## WHAT YOU NEED TO DO
Revise the items starting at the line that contains "This screenshot has width=800, height=405." and ending at the final item, inclusive, by replacing "screenshot" with "image" and leaving everything else unchanged. Omit the pictures from your answer.

## DATA EXTRACT
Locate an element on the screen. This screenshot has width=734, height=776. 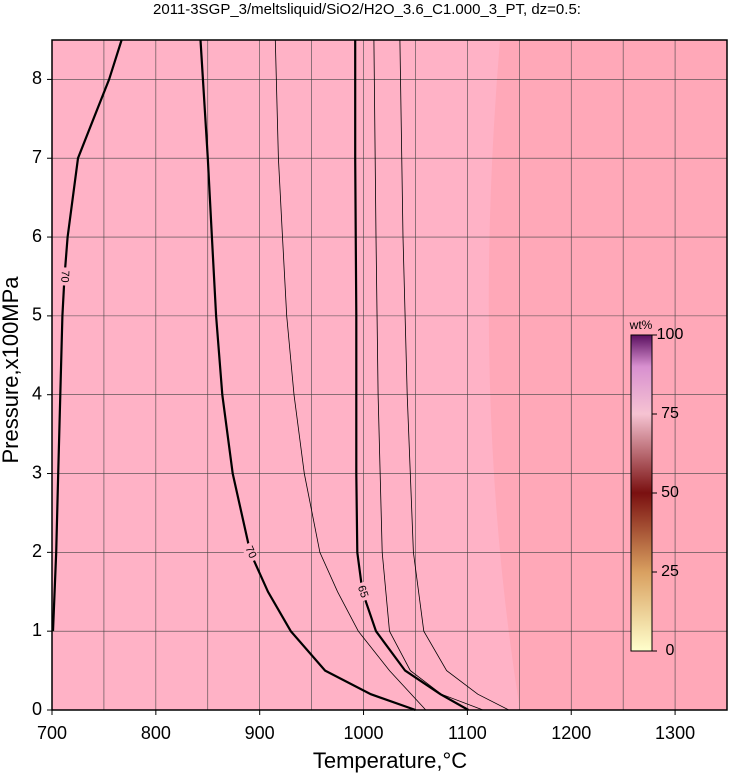
x-tick-label: 1200 is located at coordinates (571, 733).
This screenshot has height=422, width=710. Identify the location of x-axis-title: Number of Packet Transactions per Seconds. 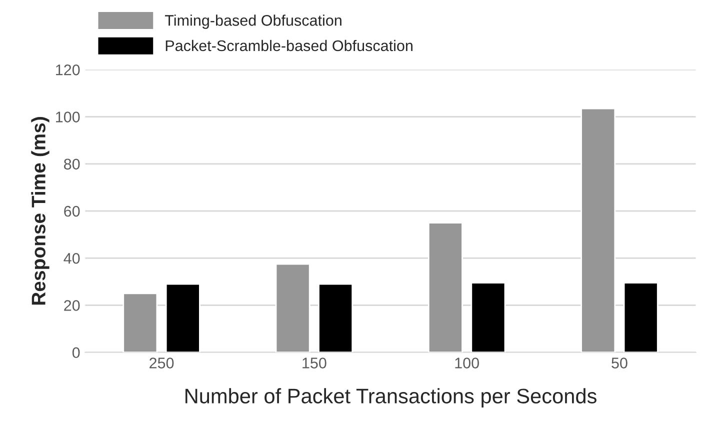
(391, 398).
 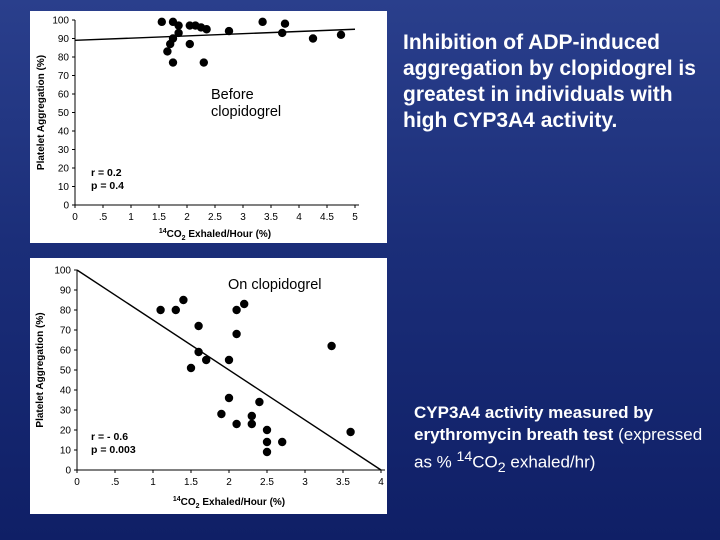 What do you see at coordinates (64, 96) in the screenshot?
I see `before-y-tick-label: 60` at bounding box center [64, 96].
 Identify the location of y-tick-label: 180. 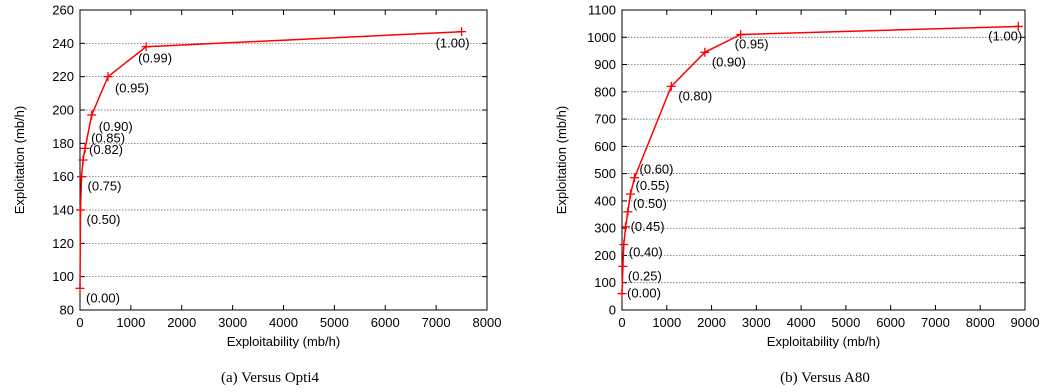
(63, 144).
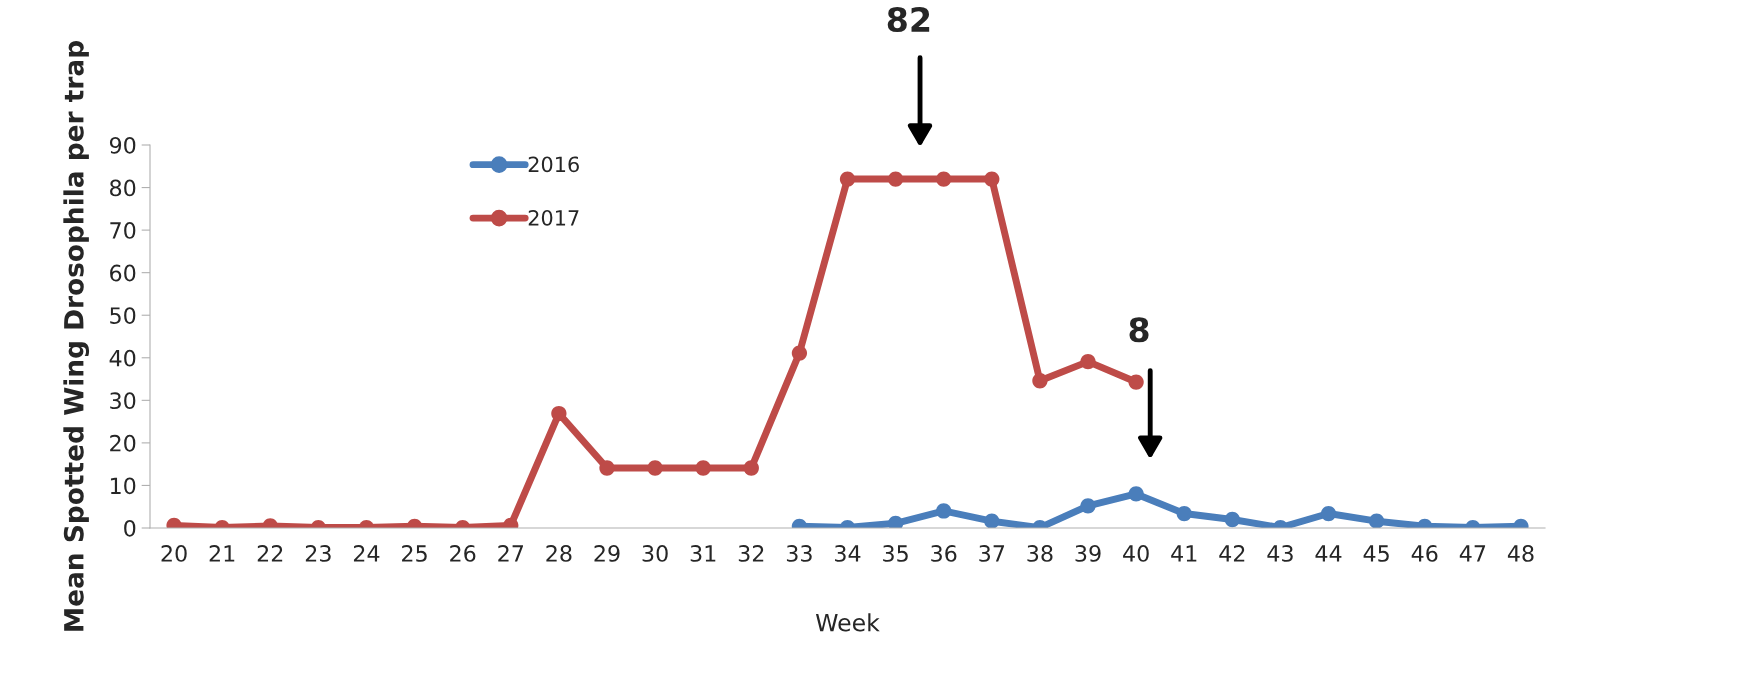  I want to click on annotation: 8, so click(1139, 330).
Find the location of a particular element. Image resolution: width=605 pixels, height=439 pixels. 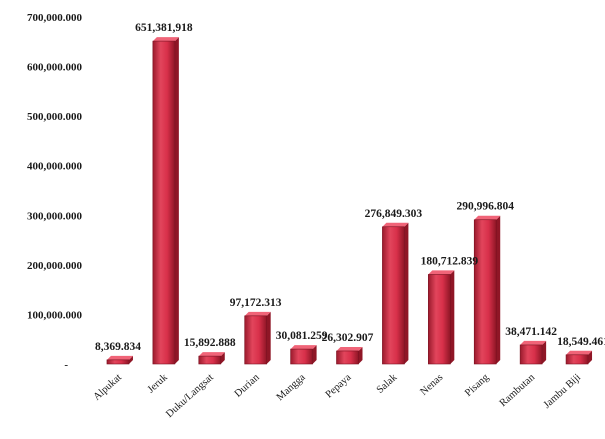

x-category-label: Jeruk is located at coordinates (158, 384).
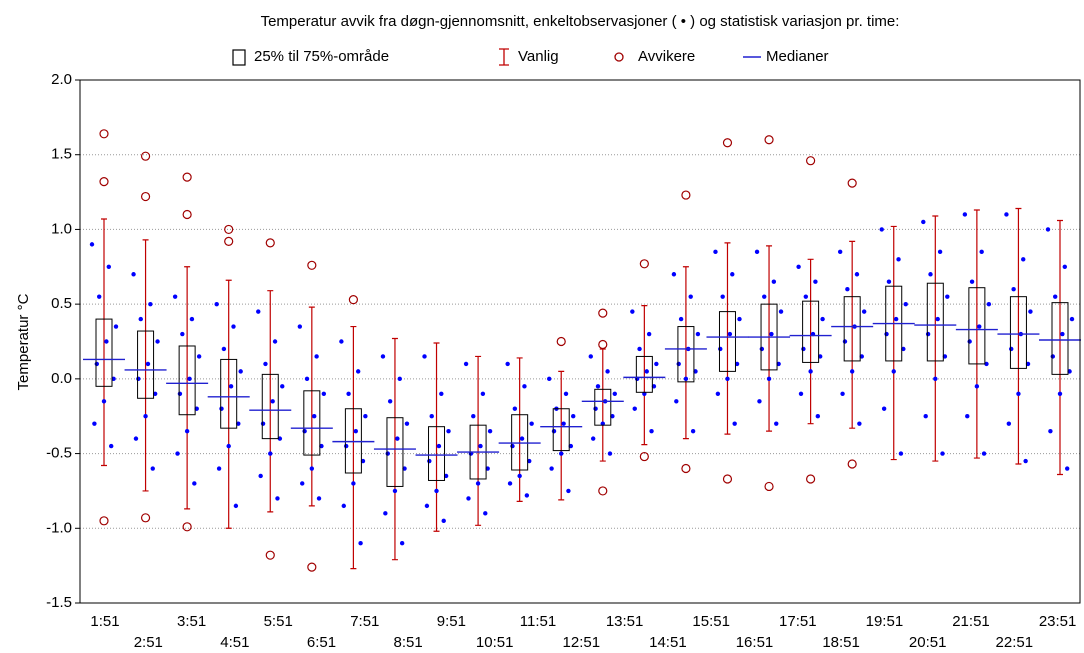  Describe the element at coordinates (62, 378) in the screenshot. I see `y-tick-label: 0.0` at that location.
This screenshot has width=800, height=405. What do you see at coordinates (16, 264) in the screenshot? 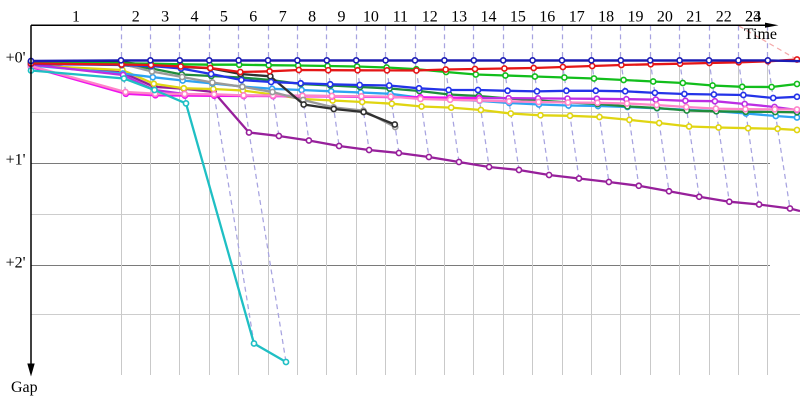
I see `svg-text: +2'` at bounding box center [16, 264].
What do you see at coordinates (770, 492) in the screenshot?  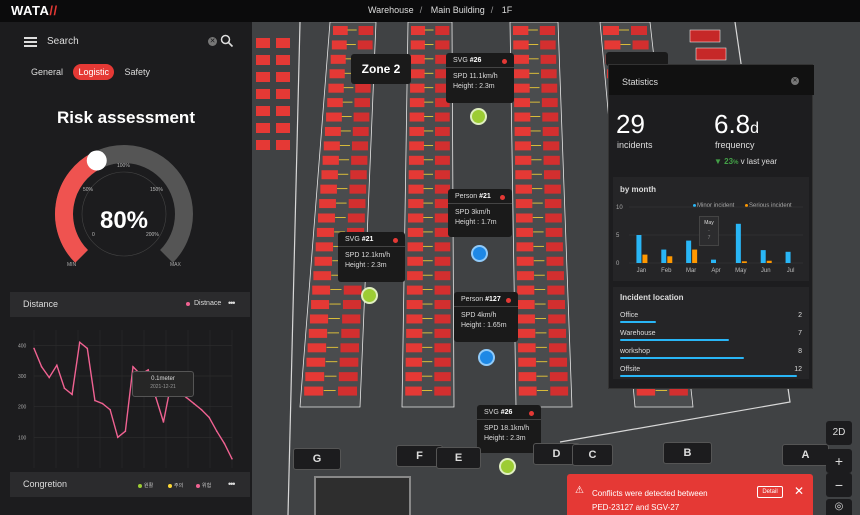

## TASK RESPONSE
This image has width=800, height=405. What do you see at coordinates (16, 264) in the image? 
I see `svg-text: +2'` at bounding box center [16, 264].
What do you see at coordinates (770, 492) in the image?  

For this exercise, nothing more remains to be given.